** Opening Records block **
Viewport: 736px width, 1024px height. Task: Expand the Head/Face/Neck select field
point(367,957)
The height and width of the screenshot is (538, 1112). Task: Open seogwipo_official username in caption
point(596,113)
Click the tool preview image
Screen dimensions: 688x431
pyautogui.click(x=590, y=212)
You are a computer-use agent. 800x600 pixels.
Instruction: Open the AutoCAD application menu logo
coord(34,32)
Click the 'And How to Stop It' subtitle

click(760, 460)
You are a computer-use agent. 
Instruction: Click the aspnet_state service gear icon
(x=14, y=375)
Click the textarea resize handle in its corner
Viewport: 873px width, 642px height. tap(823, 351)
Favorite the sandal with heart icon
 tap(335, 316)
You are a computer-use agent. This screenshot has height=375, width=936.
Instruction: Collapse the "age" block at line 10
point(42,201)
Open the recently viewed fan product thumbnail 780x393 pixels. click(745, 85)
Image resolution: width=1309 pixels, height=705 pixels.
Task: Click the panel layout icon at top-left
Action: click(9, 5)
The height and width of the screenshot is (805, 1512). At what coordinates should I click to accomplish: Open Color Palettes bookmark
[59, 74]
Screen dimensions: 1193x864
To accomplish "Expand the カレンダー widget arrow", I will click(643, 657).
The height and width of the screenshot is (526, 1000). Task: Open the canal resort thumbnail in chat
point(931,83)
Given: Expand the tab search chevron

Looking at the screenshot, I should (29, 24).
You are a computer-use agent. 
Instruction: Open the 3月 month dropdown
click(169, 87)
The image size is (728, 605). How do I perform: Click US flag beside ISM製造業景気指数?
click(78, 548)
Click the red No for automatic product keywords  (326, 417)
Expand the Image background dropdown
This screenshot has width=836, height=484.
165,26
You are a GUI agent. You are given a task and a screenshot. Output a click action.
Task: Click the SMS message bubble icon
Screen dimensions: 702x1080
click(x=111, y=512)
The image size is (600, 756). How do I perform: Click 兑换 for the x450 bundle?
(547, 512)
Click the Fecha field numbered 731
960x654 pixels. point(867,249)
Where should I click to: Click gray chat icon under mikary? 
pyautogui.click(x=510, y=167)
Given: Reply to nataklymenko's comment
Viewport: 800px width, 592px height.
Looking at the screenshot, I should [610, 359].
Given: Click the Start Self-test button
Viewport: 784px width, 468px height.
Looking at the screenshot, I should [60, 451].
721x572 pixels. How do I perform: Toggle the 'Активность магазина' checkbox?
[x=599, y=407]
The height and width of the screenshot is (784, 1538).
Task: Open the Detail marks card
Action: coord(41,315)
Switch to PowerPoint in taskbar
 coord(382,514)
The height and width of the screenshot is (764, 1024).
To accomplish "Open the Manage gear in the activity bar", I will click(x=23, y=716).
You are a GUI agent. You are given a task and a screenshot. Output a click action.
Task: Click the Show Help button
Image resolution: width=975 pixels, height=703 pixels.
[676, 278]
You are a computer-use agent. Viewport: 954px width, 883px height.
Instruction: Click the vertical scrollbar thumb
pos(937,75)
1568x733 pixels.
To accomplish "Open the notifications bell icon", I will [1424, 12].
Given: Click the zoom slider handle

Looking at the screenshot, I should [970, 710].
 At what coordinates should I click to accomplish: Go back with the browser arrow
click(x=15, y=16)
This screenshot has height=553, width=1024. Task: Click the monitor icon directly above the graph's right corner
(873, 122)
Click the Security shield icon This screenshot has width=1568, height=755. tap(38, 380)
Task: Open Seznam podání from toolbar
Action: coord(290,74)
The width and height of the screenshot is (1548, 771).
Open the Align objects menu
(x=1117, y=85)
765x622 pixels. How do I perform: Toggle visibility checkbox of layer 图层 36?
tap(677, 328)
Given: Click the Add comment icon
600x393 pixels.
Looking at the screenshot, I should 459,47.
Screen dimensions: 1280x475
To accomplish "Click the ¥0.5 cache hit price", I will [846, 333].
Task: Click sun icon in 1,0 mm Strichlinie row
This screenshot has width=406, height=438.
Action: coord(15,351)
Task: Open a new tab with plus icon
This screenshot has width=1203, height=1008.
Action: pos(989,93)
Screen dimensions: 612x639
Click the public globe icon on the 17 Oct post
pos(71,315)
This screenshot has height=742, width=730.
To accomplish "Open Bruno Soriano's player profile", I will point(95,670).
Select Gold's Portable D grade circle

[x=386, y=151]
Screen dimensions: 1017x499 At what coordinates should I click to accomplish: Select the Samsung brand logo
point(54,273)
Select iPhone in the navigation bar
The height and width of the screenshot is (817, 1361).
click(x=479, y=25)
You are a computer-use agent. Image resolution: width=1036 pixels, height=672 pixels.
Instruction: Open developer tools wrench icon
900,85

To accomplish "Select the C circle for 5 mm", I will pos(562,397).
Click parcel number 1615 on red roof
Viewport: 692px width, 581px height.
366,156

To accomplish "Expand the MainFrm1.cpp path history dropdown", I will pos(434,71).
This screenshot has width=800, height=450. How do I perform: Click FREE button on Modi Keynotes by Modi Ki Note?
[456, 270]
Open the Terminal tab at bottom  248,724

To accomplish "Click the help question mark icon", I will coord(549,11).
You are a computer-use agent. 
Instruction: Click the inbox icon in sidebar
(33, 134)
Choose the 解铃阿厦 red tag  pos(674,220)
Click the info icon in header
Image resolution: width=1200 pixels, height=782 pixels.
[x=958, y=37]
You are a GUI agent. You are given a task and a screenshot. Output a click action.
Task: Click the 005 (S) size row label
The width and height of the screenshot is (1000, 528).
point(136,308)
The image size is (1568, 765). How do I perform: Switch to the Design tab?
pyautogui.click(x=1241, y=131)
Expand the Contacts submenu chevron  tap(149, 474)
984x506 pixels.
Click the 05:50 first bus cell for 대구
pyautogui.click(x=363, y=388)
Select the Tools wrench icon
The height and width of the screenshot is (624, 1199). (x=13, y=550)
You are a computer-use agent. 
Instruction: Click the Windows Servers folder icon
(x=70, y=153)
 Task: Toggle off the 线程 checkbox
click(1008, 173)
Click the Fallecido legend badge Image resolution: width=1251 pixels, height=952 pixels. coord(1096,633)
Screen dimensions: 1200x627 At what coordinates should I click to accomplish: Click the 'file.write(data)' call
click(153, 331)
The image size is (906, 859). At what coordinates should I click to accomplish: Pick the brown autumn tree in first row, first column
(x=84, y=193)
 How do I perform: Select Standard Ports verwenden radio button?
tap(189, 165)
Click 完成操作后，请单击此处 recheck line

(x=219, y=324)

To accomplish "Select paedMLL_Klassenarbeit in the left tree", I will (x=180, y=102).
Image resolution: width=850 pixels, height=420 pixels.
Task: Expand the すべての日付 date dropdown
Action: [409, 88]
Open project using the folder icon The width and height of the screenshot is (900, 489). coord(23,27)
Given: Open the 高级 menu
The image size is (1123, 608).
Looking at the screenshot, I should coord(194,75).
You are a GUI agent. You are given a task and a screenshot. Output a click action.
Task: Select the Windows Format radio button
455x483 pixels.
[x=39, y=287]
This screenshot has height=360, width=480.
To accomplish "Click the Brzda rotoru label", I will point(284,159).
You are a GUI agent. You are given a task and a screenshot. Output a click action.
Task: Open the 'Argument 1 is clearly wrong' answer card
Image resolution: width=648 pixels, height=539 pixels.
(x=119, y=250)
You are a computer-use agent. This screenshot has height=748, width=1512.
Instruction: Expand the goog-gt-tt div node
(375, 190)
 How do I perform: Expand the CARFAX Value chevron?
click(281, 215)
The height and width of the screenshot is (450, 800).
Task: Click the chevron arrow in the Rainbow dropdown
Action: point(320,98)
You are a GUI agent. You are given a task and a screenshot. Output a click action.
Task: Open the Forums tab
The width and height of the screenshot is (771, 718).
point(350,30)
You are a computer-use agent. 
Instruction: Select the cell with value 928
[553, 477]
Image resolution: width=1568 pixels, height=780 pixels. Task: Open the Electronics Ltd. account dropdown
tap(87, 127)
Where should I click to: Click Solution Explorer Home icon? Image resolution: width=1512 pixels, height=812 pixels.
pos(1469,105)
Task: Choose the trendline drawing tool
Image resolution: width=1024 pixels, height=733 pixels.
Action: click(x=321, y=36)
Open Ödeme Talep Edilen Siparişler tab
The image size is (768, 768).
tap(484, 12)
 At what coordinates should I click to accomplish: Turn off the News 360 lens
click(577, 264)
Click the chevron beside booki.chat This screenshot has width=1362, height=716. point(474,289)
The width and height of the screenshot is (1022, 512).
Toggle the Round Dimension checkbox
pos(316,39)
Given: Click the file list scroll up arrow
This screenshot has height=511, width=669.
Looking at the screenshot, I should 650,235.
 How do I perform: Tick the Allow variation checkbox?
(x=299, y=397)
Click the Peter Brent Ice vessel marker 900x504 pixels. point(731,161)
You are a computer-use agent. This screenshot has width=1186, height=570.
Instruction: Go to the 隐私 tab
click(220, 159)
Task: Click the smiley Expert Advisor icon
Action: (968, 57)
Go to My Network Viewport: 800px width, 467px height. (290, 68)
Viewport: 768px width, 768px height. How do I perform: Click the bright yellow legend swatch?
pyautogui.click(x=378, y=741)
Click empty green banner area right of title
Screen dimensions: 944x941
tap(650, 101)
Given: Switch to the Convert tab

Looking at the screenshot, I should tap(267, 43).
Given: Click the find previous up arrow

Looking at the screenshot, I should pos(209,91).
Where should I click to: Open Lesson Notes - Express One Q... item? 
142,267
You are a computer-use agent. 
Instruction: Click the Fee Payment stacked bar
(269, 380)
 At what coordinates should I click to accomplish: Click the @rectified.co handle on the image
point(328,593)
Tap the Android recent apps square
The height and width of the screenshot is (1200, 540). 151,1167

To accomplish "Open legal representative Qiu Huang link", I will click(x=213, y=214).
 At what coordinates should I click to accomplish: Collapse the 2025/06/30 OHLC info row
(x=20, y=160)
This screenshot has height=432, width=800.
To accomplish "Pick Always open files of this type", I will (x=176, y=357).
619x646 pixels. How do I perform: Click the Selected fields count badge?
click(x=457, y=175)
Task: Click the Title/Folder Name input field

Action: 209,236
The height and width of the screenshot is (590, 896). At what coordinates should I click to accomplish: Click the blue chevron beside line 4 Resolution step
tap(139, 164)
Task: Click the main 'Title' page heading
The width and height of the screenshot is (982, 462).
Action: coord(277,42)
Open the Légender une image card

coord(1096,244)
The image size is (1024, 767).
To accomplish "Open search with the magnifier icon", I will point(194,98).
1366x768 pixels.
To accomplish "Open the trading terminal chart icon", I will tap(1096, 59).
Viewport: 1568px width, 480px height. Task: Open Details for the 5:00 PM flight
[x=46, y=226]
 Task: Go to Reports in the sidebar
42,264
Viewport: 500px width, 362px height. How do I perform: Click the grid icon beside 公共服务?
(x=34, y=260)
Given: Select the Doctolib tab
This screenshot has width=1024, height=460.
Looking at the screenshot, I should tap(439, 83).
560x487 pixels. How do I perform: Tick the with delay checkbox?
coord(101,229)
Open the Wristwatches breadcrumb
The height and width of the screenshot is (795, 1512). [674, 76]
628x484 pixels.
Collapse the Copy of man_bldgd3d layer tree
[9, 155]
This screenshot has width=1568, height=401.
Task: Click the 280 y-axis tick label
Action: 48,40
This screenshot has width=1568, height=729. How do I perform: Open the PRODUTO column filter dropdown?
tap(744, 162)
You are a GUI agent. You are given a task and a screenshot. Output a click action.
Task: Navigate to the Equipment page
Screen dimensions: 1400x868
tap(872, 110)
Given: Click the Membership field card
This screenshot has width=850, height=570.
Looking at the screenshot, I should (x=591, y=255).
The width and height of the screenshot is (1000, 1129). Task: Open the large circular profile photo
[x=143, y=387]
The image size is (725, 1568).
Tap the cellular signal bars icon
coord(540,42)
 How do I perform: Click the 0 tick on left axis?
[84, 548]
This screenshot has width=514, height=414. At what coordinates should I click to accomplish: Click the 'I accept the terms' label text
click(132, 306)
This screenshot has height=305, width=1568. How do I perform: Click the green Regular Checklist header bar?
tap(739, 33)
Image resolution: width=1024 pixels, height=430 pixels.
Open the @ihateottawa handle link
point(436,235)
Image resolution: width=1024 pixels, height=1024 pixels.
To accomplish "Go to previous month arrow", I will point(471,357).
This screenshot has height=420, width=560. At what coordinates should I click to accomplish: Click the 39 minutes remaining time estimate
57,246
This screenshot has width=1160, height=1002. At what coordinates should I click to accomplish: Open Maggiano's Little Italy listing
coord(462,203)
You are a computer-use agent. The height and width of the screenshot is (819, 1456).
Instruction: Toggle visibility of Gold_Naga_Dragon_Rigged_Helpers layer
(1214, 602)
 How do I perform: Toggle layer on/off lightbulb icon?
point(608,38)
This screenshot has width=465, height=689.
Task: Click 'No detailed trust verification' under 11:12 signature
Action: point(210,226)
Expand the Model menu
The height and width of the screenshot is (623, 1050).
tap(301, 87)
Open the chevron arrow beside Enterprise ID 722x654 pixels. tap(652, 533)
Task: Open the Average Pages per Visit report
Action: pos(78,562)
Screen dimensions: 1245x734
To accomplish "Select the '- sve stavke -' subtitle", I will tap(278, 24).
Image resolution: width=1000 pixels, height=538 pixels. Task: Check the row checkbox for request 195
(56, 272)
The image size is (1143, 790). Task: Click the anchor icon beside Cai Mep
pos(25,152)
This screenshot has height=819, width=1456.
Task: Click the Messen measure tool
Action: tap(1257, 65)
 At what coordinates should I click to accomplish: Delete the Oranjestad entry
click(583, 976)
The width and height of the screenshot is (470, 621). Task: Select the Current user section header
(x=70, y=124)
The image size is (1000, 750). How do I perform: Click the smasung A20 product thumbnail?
** Closing Records block **
[Exercise objective] The expected answer is every line above in which the word "comment" appears.

[Written solution]
Given: Reply to nataklymenko's comment
Given: Click the Add comment icon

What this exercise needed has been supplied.